DIRECTIONS ▸
#1 In the blog post about the drive to the charity dinner in Bali, what does BARC stand for?
#2 Carry on the blog post about the drive to the charity dinner in Bali, picking up right after its final line.

Saturday, May 17, 2008

And now I'm ready to feel your hand / And lose my heart on the burning sands

One of my cinematic joys is the work of pioneering Scottish director Bill Forsyth. I don’t know how many times I’ve watched Gregory’s Girl (ok, everybody had a thing for Claire Grogan back then and I wasn’t immune, don’t ask why now) or Comfort and Joy. I smile at the mere thought of Dickie Bird and the Glasgow Ice Cream wars. Sadly Hollywood chewed up Forsyth and this hugely influential director has only made a single film in the past 20 years, apparently broken by the process in California.

My favourite Forsyth film deals with the modern world treading, somewhat harshly, upon a quiet, isolated village in the Scottish Highlands. It’s called Local Hero and it’s a truly wonderful hour and eleven minutes (despite having a soundtrack tie to the odious Mark Knoffler).

Tonight we had a Local Hero moment or two.

We’d decided to go to a charity dinner to support BARC…The Bali Adoption Rehabilitation Centre. There are three or four charity organisations dedicated to the welfare of Bali dogs. The state of many of the dogs on this island is both heartbreaking and disgraceful and there seems little impetus with any governmental agencies here to do the simple thing and pass an animal welfare law or two. It’s not hard really and it's to Indonesia's shame that they have not.

The dinner was at a place called Medahan, north east of here, just off the highway to hell..the Sanur to Candidasa roadway, which may or may not compete with the Semerang to Jepara road as the most dangerous road on this planet. Grossly overloaded trucks meander along at 120km, often on the wrong side of the road, pausing only to overtake you, usually into oncoming traffic on a two lane bridge. This morning a truck decided that the best time to overtake me was when I overtaking a bemo..thus turning this two lane death trap into a three lane death trap. Said truck had painted out most of the glass on his windscreen excepting a small star, which gave excellent forward vision.

belongFortunately the traffic police are on top of this…stopping tourists and motorbikes, usually when it’s close to lunch or dinner time, as these steaming overloaded behemoths roar past, about to take out a family of eight crowded into a four seat 1997 Suzuki Jimny (whom I should add, are also overtaking on bridges and blind corners).

Anyway, we’d had to go north to a place called Belong, about 20 minutes above Ubud, and decided to head south-east to the dinner / party in as direct a route as possible. I studied the Periplus Bali Road Map and discerned a likely route. Years of experience have taught me that this book cannot be relied on. For example, JL Sunset Rd (yes I know Jalan is the Indonesian word for Road so it’s repeating itself but that’s what it’s called), perhaps the major thoroughfare in Kuta / Legian, does not exist in it...or at least part of it does, but it goes in the wrong direction. Don’t ask.

Thus, at 5pm we, being the nuclear family of three, got in the Jeep in Belong and meandered down the map. All was fine until we reached the Satria turnoff. The map showed a clear route south through to the highway. It was a win-win. We avoided most of the H-To-H traffic, and made it in a reasonably quick time. ETA was 6pm.

We followed the route south and it began to get perilously narrow for our large-ish Cherokee 4 wheel drive (which, travelling roads like these daily…and much worse, we can, I think justify more than the X5 in Neutral Bay or Pajero in Remuera). Of added concern were the number of people, including a fair number who were half naked -it was mandi (washing) hour- in the waterways and creeks who were looking at us with some bemusement.

Nobody said a word though.

COLLECTED DATA ▸
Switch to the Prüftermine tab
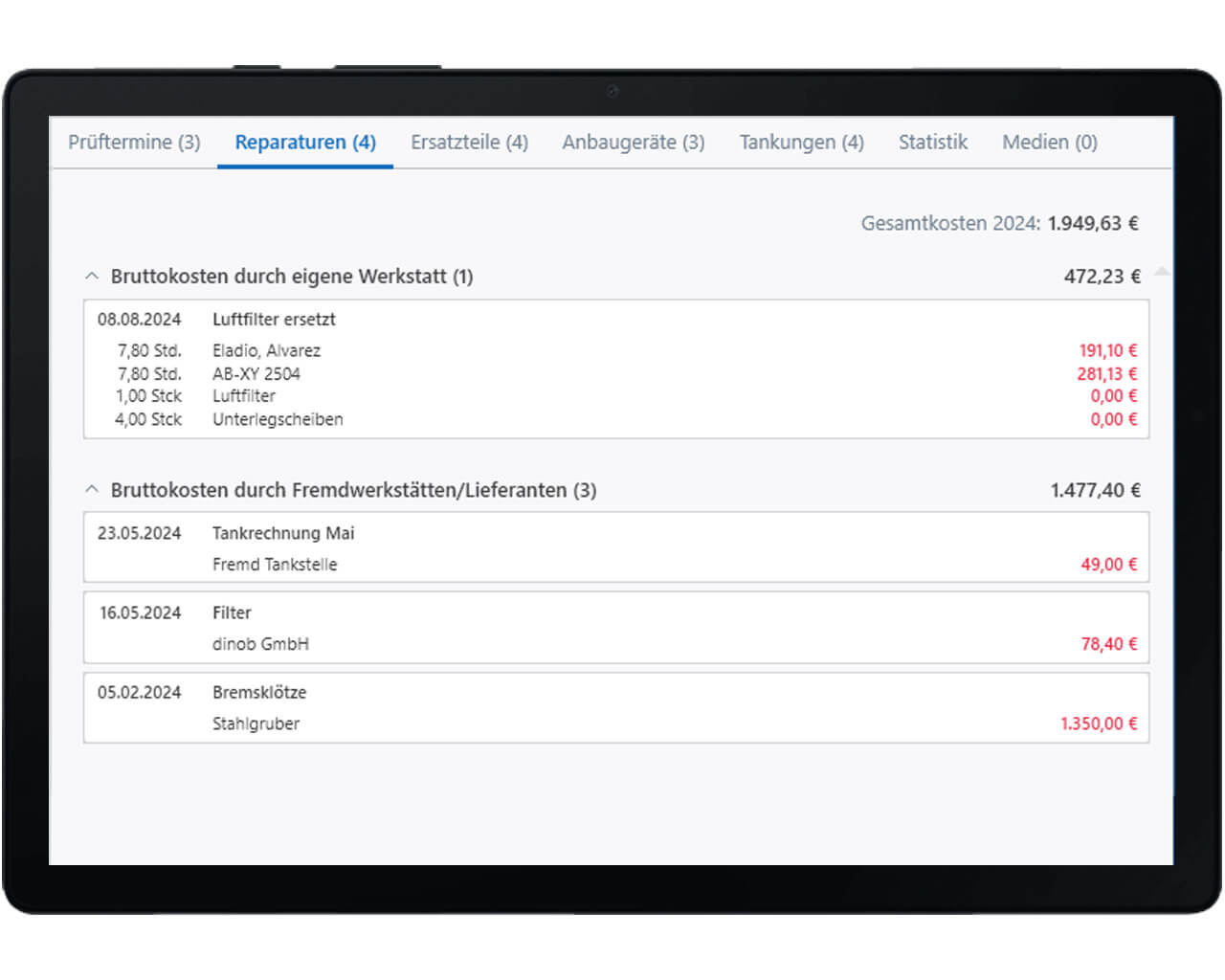Image resolution: width=1225 pixels, height=980 pixels. pyautogui.click(x=134, y=143)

RESPONSES FOR EACH TASK ▸
#1 The Bali Adoption Rehabilitation Centre

#2
We smiled and waved at the kids.map

As the jalan narrowed it forked. To the left it turned into a gang (lane) wide enough for a motorcycle, to the right the road continued. The map showed it going straight ahead, which was not an offered solution. Thus we veered right. There was a lady in the creek, dressed but doing the laundry in the now very dark (which I guess is a good way to hide any dirt), with a child. We drove slowly past her, she gave a confused look and our hopeful road turned into a dirt driveway and stopped.

Ever so carefully and slowly we backed up, avoiding the lady and went into a driveway to turn. She smiled at us as her child ran behind our wheels and I stopped quickly. Not a word from the lady, who was now happily ignoring us despite the fact that we’d almost squashed her little one.

Gingerly we edged back towards Satria, past the increasingly bemused looking people with their clothes off and back to the main road where the map indicated that a turn to right may yield better dividends. On the way out we passed two small, full, tourist buses heading inwards, and we guessed they had the same Periplus map.

So east we went along the next marked road and it seemed to make sense. We followed it right then left then right again then left then did a u-turn because we found that the road we were on seemed to be going in the wrong direction, and instead headed off, past a temple with a bunch of people doing gamelan practice, and past many more semi naked people largely ignoring us. And then we wound down, very steeply, into an overgrown river valley and followed the ever narrowing road until it became a goat track. With nowhere else to go the Jeep became a goat and we wound up the very steep track until it widened and we found ourselves in the small village of Anggarkasih, which was next door to......... Medahan (see above!)

So map in hand I discovered the road through to Medahan and headed off down it. The family sitting, conducting a cleansing ceremony, in the middle of the road, like everyone else, looked bemused. I guess waving expat families in Jeep Cherokees don't make it to their ceremonies that often.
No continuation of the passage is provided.